Andrew I. Miller said...

Why he thinks we should use white bread is beyond me. It's not in the scriptures, it's not in the handbook, it's not even in Mormon Doctrine (ha!). It's just his philosophy, but obviously a flawed one. I don't think the Stake President has the right to give directive that is contrary to the directive given from the First Presidency and the scriptures. If white bread were to be used, don't you think it would come from some other source than the Stake President?

LifeOnaPlate said...

Quite frankly it saddens me that such a peripheral issue is even discussed or mandated. Honestly.

Bryce Haymond said...

Perhaps it is one of those things that the stake president feels is important for his stake, for whatever reason, which he is free to do within his jurisdiction. It would be interesting to know if he thinks it is actual doctrine from the brethren, or if it is just his own personal preference for his stake. As you noted, it is so trivial, and inconsequential, that it might be one of those things left to the stake president to decide.

Andrew I. Miller said...

Leaders are welcome to give whatever counsel they desire, but I think some counsel is inspired and some is not. In this case, I am 99.999% positive the Lord doesn't care whether we use white bread or not in this stake or any other, but I'm sure the Lord does care that we strive to follow our leaders. So, if I'm asked to provide the bread, it will be white. ;)

Bryce Haymond said...

Now that's the spirit! :)

Peter said...

I think you hit the nail on the head. It may not be what colour/ type the bread is. If it's a revelation, perhaps it's just an obedience one...
You have sustained your stake president, as such you are bound to uphold "his law"in church matters (for lack of a better word at this hour). For you it might not matter if it's white or not but it should matter about following your leaders orders.
Sometimes it's not about understanding it's just about following.
I have still need to learn that principal though.

Andrew I. Miller said...

On the other hand, lifeonaplate has a valid point. If your leader were Judas, and he asked you to help him betray the Lord, I'm pretty sure you wouldn't be under any obligation to do so. I think if counsel seriously offends the spirit, you're under no obligation to follow it. I think that's what Brigham Young was talking about (see above). However, if it is something that doesn't seem to offend the spirit (white bread for the sacrament, for example), even if it doesn't seem important, you should follow the counsel.

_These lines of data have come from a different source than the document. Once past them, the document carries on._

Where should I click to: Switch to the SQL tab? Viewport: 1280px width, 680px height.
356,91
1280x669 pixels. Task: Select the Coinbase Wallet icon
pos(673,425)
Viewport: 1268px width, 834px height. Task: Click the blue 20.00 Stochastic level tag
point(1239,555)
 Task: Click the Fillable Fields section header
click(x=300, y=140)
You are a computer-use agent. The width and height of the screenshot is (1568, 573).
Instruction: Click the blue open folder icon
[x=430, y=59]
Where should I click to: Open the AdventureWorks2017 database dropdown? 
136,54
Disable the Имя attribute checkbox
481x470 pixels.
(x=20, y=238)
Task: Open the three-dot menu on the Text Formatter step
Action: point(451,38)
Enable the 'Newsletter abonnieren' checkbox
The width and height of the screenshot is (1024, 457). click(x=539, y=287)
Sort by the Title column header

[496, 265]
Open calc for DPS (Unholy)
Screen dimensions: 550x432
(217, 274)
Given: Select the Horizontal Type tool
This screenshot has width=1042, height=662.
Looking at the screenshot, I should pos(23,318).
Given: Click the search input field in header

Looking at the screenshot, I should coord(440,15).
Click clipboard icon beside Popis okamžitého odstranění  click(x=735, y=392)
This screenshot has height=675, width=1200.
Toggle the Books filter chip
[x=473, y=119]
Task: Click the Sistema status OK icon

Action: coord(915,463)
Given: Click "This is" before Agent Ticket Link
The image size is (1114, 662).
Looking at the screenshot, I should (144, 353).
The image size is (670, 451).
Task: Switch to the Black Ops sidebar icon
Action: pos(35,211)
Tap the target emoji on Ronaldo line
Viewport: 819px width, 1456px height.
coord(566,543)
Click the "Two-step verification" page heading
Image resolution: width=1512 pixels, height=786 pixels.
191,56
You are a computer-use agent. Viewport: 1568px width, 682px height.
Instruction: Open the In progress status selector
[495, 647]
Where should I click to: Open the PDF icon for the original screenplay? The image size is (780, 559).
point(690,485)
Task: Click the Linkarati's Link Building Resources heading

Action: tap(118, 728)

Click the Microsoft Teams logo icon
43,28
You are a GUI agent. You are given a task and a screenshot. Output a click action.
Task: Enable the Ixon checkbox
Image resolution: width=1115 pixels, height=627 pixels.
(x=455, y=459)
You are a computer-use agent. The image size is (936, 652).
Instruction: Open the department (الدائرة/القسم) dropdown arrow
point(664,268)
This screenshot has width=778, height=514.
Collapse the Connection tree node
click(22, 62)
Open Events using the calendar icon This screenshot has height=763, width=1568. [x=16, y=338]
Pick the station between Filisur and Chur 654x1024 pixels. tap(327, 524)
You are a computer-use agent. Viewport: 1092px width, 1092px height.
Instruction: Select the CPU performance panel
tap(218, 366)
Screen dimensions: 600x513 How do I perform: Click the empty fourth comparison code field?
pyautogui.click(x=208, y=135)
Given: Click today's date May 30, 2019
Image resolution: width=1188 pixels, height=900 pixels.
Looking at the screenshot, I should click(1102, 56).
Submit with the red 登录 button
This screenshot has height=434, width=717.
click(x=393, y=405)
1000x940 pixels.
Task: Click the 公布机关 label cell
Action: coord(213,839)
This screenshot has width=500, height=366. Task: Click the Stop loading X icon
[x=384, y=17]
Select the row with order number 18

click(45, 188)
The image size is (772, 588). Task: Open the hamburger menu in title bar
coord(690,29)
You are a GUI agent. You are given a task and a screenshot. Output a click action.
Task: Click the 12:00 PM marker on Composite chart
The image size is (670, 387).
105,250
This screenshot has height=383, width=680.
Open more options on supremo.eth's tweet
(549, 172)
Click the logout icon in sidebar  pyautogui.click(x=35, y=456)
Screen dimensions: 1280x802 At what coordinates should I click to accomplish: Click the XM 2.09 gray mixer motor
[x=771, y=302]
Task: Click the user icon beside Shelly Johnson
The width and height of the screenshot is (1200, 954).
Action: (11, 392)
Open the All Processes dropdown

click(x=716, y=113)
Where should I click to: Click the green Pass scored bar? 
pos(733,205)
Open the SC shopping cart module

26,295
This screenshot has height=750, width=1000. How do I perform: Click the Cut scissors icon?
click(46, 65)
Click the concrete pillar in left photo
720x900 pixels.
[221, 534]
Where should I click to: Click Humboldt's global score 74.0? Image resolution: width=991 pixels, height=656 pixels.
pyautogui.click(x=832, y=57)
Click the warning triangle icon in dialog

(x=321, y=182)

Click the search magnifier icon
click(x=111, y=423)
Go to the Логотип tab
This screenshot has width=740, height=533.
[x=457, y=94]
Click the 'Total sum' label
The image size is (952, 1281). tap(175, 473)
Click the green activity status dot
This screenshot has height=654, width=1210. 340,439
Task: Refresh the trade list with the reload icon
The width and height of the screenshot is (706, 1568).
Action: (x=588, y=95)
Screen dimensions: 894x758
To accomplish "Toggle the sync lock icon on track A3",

What do you think? I'm really trying to work through this issue. It seems to be a real paradox in some ways.

Bryce Haymond said...

I think you're right. There have been cases when entire stakes have gone into apostasy by following their leadership (e.g. processions before sacrament meeting, etc.). But I think those cases are few and far between. I believe that for the most part we can follow our leaders, and we should seek spiritual confirmation in following them. They are under constant supervision by the authorities over them, which ultimately leads us back to Christ.

RoAnn said...

Interesting discussion! Sometimes we can get all worked up over things that are ultimately unimportant.

I think I'm also with Nibley on this; with the caveat Andrew mentioned when he said, "if it is something that doesn't seem to offend the spirit (white bread for the sacrament, for example), even if it doesn't seem important, you should follow the counsel."